* Stated exercise
Recast the lines of the material below, from the one containing "Task: Click the vertical" down to the one containing "Action: click(298, 71)", both included, as a Markdown table with the columns Row and Line, leaving out blank lines.

Records pairing text with element locations
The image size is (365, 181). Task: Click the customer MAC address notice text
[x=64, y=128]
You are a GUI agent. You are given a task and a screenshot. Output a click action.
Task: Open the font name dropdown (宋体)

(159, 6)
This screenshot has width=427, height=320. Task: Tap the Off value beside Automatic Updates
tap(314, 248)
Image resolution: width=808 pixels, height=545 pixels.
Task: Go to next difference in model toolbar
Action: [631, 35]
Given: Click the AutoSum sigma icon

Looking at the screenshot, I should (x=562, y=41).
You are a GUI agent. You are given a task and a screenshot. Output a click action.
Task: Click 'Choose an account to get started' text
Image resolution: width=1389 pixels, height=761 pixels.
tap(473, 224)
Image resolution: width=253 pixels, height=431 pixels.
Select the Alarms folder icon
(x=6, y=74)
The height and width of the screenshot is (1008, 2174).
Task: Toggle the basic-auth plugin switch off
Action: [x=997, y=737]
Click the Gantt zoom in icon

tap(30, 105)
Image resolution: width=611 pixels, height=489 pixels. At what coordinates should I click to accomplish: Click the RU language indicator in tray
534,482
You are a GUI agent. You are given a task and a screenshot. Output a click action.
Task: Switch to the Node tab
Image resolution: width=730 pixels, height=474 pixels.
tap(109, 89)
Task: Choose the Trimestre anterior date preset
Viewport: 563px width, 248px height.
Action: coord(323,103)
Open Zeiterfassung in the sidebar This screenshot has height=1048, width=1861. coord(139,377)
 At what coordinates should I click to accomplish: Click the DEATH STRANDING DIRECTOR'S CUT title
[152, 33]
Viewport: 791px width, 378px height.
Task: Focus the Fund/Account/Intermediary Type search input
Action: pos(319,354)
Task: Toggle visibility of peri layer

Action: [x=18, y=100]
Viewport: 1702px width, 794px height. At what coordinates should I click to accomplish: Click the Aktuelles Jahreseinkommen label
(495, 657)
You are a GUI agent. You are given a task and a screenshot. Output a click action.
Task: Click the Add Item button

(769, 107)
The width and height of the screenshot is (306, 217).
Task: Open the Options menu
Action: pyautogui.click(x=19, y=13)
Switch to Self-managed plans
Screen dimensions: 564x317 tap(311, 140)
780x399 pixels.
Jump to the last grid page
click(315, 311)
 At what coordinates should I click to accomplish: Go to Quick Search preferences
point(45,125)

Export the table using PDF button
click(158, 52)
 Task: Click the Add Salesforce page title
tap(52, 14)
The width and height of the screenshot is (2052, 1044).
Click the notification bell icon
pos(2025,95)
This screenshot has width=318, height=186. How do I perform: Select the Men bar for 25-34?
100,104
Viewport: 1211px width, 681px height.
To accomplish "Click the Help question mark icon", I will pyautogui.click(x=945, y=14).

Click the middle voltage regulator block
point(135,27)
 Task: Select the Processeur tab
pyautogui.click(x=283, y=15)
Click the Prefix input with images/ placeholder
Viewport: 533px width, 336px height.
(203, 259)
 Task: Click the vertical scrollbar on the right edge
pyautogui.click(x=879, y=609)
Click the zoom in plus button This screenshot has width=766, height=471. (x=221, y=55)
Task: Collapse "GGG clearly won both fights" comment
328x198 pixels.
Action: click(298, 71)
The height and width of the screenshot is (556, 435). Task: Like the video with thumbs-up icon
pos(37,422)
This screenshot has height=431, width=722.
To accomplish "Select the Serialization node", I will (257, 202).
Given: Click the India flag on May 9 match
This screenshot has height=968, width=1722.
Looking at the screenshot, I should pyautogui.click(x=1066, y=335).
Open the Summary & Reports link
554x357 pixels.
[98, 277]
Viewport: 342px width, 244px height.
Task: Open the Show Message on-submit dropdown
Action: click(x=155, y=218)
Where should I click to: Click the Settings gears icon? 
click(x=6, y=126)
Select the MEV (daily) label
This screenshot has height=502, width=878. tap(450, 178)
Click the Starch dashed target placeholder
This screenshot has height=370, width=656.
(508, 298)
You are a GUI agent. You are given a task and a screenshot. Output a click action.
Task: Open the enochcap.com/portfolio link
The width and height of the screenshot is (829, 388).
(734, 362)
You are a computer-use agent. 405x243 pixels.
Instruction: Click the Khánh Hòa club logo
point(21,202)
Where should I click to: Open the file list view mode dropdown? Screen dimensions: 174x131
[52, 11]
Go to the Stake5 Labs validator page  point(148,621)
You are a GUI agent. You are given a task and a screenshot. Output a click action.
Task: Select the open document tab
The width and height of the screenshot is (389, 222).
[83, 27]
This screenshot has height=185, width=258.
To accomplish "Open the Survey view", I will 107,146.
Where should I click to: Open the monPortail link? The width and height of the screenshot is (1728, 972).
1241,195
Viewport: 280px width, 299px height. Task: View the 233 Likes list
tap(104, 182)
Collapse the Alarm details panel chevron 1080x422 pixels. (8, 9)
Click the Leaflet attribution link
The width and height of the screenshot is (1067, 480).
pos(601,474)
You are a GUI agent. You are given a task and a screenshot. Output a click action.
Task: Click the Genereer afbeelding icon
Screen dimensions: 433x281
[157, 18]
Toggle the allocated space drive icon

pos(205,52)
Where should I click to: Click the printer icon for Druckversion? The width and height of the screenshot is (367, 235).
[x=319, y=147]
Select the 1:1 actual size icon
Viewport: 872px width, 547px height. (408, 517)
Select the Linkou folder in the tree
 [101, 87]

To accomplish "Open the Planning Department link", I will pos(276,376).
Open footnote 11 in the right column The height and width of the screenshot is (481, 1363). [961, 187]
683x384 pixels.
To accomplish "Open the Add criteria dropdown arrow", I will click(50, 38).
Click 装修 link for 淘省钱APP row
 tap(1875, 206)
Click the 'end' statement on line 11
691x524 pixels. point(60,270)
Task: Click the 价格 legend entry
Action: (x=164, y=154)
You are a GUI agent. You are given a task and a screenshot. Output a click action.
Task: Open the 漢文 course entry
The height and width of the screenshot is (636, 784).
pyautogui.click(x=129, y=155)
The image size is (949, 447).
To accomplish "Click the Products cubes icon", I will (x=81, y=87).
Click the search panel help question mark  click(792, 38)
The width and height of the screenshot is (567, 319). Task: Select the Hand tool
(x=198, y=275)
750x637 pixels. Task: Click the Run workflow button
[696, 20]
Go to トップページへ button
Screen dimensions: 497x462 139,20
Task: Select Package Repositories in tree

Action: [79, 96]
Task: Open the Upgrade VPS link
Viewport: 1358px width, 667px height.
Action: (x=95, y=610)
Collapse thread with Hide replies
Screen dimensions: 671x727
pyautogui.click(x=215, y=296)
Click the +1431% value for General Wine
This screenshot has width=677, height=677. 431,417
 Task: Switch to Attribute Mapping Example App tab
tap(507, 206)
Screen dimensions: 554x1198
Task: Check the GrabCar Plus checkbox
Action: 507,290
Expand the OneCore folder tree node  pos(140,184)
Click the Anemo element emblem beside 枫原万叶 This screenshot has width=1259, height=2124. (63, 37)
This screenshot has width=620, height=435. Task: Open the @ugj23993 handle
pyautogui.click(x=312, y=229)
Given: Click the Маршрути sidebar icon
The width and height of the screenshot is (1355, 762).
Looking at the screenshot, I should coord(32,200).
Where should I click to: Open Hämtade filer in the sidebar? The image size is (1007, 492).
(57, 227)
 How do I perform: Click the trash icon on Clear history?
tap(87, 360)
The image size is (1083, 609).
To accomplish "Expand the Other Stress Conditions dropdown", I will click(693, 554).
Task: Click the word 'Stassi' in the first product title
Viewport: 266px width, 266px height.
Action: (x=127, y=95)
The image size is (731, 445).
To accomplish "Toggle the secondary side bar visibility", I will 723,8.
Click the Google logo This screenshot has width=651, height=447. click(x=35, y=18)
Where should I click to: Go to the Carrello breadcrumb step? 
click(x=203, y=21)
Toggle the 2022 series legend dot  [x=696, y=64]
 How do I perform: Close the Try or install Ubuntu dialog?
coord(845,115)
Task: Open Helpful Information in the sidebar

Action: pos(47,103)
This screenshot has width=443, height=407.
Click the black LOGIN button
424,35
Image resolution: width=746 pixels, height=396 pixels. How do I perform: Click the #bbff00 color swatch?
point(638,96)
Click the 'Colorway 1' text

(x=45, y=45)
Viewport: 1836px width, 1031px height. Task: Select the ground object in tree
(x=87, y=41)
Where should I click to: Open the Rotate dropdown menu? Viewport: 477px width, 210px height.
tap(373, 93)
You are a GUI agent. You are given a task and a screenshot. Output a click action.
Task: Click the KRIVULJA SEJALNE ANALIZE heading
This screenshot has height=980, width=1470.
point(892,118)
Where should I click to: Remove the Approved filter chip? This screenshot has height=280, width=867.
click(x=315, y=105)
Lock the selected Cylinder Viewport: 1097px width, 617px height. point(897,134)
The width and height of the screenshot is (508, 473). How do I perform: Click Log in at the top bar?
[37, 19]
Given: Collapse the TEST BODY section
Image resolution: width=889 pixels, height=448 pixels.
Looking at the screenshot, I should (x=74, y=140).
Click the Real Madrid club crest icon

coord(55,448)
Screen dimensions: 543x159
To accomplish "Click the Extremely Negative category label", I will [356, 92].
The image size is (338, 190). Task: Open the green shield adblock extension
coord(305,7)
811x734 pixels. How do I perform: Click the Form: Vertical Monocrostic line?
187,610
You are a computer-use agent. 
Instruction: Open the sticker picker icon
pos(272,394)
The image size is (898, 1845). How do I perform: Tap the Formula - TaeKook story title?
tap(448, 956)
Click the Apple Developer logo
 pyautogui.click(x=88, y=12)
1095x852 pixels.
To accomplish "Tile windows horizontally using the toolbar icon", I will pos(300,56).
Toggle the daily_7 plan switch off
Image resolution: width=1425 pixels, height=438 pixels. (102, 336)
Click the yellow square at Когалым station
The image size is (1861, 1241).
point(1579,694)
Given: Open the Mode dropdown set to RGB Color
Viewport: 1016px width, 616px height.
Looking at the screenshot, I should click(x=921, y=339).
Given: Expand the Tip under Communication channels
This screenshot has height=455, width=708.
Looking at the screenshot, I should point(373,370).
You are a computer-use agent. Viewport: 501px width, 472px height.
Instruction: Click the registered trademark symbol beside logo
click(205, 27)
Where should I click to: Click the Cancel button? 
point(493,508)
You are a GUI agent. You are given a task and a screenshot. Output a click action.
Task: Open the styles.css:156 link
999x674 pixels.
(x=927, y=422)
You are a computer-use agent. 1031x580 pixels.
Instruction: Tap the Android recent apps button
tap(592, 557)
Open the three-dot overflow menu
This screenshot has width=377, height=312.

* Reply to the exercise
| Row | Line |
|---|---|
| 1 |  Task: Click the vertical scrollbar on the right edge |
| 2 | pyautogui.click(x=879, y=609) |
| 3 | Click the zoom in plus button This screenshot has width=766, height=471. (x=221, y=55) |
| 4 | Task: Collapse "GGG clearly won both fights" comment |
| 5 | 328x198 pixels. |
| 6 | Action: click(298, 71) |